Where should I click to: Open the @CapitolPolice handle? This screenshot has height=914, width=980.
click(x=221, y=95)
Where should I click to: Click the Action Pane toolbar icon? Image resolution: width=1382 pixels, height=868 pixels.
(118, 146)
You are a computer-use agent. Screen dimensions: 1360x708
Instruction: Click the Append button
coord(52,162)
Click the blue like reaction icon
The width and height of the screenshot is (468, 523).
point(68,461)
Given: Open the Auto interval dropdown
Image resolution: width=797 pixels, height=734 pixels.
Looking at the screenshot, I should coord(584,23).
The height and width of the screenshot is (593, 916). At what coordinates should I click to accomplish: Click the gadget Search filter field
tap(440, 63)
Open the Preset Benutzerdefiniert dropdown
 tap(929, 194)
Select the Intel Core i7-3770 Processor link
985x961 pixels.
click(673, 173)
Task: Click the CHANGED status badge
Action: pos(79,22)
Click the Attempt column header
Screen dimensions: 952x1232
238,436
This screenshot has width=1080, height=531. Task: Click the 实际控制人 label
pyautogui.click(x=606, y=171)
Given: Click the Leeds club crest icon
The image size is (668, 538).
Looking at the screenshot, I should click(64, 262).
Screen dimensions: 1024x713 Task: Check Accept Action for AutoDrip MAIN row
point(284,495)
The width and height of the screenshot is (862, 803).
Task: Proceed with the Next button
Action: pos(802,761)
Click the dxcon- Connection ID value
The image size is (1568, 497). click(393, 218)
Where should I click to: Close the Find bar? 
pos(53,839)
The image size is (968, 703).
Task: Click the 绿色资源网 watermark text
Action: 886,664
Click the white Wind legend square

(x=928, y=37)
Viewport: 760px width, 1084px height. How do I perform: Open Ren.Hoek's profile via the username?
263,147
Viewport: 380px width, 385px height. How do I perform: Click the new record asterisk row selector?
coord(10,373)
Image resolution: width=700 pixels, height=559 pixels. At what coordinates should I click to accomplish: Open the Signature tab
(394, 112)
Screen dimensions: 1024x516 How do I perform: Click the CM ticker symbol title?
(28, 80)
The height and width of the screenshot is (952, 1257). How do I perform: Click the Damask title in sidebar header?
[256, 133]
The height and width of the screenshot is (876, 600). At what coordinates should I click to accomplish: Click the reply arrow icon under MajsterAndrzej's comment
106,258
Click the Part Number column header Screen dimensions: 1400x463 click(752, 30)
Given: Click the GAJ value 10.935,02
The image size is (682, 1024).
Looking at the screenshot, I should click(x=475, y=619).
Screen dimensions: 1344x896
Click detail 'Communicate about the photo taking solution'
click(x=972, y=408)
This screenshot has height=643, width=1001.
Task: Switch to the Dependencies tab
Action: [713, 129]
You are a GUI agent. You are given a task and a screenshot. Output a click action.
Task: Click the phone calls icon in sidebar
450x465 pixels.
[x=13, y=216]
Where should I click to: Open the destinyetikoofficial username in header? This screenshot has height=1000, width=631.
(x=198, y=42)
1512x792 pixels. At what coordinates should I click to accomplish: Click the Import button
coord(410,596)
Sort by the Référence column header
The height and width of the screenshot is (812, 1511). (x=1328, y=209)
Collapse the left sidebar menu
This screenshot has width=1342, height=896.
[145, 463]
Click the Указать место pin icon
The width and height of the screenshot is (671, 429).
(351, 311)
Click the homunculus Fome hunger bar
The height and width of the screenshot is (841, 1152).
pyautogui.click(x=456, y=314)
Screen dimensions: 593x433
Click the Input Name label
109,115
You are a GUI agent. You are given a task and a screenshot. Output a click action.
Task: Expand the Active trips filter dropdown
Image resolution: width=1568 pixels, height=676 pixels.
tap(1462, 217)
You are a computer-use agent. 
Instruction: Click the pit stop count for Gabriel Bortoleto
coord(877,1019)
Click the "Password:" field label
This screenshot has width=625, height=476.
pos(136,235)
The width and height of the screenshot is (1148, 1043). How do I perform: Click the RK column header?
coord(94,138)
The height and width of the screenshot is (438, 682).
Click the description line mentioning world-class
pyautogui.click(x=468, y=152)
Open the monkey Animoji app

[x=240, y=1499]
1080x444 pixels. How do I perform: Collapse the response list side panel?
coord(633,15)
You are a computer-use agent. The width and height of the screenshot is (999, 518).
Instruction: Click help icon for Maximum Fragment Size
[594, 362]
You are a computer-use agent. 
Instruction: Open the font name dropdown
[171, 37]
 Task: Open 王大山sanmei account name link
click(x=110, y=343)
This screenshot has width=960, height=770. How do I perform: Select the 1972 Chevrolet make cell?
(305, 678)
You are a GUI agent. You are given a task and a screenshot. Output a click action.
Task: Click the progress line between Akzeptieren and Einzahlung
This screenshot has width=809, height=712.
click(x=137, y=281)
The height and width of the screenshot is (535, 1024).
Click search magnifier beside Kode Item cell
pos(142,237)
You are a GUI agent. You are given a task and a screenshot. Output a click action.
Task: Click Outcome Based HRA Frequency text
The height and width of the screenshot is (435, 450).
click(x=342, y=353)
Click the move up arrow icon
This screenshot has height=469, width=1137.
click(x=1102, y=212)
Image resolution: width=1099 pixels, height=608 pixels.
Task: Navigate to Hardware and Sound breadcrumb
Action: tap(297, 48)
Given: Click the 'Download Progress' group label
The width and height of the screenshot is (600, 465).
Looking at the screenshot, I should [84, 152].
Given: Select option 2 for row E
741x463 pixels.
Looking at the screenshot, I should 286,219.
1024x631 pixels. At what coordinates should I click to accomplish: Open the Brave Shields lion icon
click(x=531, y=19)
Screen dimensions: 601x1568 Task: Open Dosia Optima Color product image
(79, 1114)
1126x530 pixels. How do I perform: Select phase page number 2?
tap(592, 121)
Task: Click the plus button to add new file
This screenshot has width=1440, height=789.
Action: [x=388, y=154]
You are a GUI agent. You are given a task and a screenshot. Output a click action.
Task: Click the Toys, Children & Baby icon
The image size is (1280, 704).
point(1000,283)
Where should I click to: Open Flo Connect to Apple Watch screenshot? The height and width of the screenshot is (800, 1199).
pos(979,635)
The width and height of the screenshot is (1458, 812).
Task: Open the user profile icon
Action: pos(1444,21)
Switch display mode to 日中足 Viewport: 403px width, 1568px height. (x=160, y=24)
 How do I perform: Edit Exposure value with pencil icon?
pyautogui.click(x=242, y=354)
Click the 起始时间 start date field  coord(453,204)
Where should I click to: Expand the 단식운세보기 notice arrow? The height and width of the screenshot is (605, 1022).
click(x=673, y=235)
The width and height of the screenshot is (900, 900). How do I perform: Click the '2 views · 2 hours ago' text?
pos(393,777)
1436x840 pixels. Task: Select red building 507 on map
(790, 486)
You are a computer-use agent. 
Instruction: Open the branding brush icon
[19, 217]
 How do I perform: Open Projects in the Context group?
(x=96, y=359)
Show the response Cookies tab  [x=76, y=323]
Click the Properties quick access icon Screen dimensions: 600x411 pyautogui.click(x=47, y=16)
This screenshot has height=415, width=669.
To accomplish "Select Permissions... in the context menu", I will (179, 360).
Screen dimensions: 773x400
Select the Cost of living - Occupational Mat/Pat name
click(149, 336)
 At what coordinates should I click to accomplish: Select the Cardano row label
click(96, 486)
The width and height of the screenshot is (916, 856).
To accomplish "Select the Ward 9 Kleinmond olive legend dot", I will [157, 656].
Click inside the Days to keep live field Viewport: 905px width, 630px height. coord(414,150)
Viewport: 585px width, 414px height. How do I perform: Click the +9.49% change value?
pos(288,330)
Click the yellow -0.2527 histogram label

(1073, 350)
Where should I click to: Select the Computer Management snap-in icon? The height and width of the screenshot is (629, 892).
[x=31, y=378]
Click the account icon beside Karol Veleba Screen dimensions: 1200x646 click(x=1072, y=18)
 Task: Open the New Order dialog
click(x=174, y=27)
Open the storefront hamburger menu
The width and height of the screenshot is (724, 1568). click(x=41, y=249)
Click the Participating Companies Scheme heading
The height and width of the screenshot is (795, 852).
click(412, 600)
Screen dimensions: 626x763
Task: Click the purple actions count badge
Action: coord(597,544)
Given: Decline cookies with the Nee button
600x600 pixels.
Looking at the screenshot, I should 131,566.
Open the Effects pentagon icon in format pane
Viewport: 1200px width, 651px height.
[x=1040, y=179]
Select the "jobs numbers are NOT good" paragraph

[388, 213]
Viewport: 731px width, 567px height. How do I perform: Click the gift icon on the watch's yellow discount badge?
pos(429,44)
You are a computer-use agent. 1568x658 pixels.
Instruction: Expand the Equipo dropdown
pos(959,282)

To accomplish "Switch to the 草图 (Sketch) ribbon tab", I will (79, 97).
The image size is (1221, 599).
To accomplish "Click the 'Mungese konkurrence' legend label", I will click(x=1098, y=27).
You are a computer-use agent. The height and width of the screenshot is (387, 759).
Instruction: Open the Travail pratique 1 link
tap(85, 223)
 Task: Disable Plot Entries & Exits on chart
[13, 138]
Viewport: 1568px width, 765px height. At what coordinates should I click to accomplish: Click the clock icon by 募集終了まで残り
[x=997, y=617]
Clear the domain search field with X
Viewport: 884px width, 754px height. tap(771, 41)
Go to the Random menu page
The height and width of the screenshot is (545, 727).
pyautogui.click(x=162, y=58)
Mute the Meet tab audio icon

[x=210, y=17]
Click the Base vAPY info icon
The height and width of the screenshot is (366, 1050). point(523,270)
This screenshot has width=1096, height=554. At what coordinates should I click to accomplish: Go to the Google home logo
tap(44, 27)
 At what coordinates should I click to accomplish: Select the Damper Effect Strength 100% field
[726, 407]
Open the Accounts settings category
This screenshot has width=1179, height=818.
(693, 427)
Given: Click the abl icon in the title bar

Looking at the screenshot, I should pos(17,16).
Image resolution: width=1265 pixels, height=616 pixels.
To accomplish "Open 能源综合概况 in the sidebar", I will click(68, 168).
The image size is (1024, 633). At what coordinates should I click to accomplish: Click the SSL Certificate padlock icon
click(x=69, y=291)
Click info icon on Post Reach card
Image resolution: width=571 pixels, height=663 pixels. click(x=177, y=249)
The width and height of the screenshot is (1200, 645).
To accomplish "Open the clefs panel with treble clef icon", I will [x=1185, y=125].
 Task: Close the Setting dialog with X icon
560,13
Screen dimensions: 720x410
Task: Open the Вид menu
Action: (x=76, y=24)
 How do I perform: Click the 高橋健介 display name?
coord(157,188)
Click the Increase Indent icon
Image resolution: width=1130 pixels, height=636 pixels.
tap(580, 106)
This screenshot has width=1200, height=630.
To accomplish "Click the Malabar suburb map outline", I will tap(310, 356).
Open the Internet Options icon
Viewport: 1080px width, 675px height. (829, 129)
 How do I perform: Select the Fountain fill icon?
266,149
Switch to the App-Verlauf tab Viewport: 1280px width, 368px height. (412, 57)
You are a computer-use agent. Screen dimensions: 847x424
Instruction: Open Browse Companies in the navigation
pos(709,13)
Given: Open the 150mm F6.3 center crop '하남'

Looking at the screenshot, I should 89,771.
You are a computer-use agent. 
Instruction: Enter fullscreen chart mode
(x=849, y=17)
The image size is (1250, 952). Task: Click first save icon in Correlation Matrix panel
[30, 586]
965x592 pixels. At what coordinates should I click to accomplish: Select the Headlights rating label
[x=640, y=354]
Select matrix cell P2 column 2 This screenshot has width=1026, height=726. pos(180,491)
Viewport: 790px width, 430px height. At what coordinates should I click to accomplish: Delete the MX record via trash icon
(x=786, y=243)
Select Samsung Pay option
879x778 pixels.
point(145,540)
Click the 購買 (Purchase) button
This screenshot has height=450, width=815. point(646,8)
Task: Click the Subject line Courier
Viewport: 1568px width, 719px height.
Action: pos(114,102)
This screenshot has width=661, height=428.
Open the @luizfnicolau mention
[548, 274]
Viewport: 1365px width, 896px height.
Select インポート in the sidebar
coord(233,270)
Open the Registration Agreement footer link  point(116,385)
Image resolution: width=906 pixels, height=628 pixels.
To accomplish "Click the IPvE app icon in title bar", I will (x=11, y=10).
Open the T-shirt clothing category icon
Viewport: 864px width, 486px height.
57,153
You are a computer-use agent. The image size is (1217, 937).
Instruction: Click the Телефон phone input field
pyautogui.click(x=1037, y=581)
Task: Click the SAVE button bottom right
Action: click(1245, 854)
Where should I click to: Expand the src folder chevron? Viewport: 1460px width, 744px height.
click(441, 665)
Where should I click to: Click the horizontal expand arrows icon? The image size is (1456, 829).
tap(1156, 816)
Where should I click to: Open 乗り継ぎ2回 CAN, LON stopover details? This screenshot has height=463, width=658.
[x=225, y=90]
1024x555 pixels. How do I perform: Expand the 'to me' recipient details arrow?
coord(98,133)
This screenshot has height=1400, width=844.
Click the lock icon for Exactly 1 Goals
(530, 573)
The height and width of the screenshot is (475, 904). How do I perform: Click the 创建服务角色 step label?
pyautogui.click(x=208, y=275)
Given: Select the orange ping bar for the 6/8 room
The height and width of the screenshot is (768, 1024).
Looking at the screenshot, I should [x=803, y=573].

________________________

■ WHAT IS BEING ASKED: Copy out every line of the data that includes the word "category".

■ ANSWER SPACE:
Open the Accounts settings category
Open the T-shirt clothing category icon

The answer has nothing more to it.